Core Insights - The report released by the Chinese Academy of Sciences focuses on the development of REBCO high-temperature superconducting tapes, outlining the current state of research, industrialization, and application globally, and identifies ten key scientific and technological challenges in the field [1] Group 1: Applications and Potential - Superconducting materials, including REBCO tapes, are considered strategic materials with vast application potential in energy, transportation, medical, and scientific fields, serving as a cornerstone for future technological breakthroughs [1] - REBCO tapes have shown significant application potential in areas such as magnetic confinement fusion, high-end medical equipment, large scientific installations, and superconducting power devices, primarily focusing on power systems and magnet systems [1][2] Group 2: Current Challenges and Future Directions - Despite entering the early stages of commercialization, there is substantial room for performance improvement in REBCO high-temperature superconducting tapes, which consist of a multi-layer composite structure [2] - The report emphasizes the need for collaborative innovation in materials, processes, and applications, focusing on optimizing the internal structure of the superconducting layer, improving the balance of strength and toughness in the base, buffer, and protective layers, and developing scalable, consistent manufacturing processes to meet growing application demands [2] Group 3: Key Scientific and Technological Issues - The report identifies ten critical scientific and technological issues hindering the large-scale application of REBCO tapes, including enhancing the yield strength and fatigue resistance of alloy substrates, overcoming inherent limitations of buffer layer materials, and achieving stability and uniformity in IBAD texture under thin thickness conditions [3] - Other issues include understanding the growth dynamics of different cap layers in high-speed deposition environments, improving the bonding strength between cap and superconducting layers, and clarifying the multi-physical field coupling mechanisms in MOCVD preparation to enhance the uniformity of superconducting layer thickness and composition [3]

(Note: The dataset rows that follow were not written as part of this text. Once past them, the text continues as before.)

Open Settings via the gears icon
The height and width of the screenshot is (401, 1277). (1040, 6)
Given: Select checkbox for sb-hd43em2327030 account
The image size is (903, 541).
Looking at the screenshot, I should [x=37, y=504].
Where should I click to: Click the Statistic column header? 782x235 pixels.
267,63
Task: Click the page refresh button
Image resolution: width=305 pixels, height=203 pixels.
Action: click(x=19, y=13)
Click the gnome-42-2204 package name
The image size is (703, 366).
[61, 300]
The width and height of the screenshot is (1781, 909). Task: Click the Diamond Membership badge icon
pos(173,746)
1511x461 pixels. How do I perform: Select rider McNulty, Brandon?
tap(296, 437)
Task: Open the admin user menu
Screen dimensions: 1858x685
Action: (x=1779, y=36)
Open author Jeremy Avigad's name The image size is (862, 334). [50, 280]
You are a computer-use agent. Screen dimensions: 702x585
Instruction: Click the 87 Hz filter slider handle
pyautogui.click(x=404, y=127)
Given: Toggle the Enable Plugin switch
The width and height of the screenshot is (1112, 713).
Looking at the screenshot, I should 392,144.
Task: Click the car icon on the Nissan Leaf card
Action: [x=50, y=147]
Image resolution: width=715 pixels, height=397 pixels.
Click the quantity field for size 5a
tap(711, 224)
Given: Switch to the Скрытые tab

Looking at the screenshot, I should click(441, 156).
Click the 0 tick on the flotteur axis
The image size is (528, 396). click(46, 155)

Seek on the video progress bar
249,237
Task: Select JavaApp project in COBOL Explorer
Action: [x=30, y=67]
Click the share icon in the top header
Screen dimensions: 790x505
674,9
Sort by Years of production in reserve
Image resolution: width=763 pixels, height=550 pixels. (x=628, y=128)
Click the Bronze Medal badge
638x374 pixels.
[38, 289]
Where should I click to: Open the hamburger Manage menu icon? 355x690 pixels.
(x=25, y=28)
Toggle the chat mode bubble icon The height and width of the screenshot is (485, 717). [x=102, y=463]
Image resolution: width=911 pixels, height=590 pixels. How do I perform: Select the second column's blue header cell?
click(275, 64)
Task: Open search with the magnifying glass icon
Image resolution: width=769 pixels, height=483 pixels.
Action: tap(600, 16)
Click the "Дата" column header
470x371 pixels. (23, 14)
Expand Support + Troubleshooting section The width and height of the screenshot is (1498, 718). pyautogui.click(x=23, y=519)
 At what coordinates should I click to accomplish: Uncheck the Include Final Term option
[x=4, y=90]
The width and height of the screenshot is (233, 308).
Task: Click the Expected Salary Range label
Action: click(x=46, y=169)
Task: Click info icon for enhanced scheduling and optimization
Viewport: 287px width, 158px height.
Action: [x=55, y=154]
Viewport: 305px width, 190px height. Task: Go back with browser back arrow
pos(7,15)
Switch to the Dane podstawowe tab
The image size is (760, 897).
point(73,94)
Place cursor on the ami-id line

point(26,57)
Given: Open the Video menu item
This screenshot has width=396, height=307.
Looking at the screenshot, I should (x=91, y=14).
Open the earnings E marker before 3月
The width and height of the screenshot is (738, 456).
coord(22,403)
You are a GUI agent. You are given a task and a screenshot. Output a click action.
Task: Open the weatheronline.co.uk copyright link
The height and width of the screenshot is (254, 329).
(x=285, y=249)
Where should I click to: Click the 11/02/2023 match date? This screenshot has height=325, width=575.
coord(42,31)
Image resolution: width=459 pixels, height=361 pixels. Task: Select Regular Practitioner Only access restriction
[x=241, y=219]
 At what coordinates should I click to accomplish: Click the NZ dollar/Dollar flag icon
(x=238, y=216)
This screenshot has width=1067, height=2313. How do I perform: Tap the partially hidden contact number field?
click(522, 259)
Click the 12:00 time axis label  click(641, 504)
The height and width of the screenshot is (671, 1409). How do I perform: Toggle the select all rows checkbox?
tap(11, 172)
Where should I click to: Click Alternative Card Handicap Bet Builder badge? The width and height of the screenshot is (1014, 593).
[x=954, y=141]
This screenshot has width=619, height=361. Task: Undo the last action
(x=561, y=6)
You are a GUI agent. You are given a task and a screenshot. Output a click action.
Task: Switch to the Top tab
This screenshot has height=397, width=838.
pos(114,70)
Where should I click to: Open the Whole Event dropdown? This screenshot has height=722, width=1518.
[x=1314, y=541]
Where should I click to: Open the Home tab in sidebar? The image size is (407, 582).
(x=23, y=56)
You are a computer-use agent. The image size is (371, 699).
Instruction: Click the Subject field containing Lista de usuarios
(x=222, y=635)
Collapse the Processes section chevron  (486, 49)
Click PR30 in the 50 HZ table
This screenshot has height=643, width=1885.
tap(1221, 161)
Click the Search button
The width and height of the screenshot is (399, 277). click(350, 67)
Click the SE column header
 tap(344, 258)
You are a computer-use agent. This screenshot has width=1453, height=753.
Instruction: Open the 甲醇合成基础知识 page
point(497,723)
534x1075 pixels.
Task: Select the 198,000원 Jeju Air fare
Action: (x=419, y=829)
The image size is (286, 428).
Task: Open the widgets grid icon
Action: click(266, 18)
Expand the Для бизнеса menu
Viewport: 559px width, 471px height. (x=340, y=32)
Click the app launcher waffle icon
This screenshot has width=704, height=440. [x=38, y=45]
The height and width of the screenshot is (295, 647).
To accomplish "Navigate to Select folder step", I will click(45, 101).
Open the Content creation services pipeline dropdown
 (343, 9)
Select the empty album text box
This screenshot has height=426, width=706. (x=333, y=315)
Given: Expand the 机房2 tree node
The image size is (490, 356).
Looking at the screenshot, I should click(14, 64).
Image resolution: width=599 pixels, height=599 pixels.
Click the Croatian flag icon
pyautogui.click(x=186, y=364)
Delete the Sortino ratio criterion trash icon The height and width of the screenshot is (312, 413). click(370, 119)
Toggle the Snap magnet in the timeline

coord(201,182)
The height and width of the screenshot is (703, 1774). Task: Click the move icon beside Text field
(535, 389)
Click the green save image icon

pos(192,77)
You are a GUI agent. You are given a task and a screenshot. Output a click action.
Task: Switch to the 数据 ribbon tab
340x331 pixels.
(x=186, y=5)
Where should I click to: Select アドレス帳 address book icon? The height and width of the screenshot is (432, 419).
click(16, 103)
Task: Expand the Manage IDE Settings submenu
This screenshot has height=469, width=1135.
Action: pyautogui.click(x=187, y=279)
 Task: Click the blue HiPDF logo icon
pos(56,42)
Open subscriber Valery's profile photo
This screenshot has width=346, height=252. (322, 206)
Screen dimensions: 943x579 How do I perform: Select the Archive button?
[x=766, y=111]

Core Insights - The report released by the Chinese Academy of Sciences focuses on the development of REBCO high-temperature superconducting tapes, outlining the current state of research, industrialization, and application globally, and identifies ten critical scientific and technological issues that need to be addressed for large-scale application [1][2]. Group 1: REBCO High-Temperature Superconducting Tapes - REBCO high-temperature superconducting materials have a critical temperature above the liquid nitrogen range (-196°C), significantly reducing cooling costs and enabling broader practical applications compared to traditional superconductors that require extremely low temperatures (-269°C) [1]. - Since its commercialization in 2006, REBCO tapes have shown great potential in key areas such as magnetic confinement nuclear fusion, advanced medical imaging, large scientific installations, and superconducting power equipment [2]. Group 2: Applications and Systems - In the power system sector, REBCO tapes are primarily used in superconducting cables and fault current limiters, which enhance the safety and stability of power grids by allowing high-capacity, low-loss transmission [2]. - In the magnet system sector, REBCO tapes are applied in high-end equipment such as nuclear fusion devices and high-field magnetic resonance imaging, where high mechanical strength and operational stability are critical [2]. Group 3: Challenges and Future Directions - The report identifies ten key scientific and technological challenges that hinder the large-scale application of REBCO tapes, emphasizing the need for improvements in material performance, processing techniques, and application integration [3]. - Future development should focus on optimizing the internal structure of the superconducting layer, improving the balance of strength and toughness in the composite structure, and developing scalable, consistent manufacturing processes to meet the growing demand for large-scale applications [3].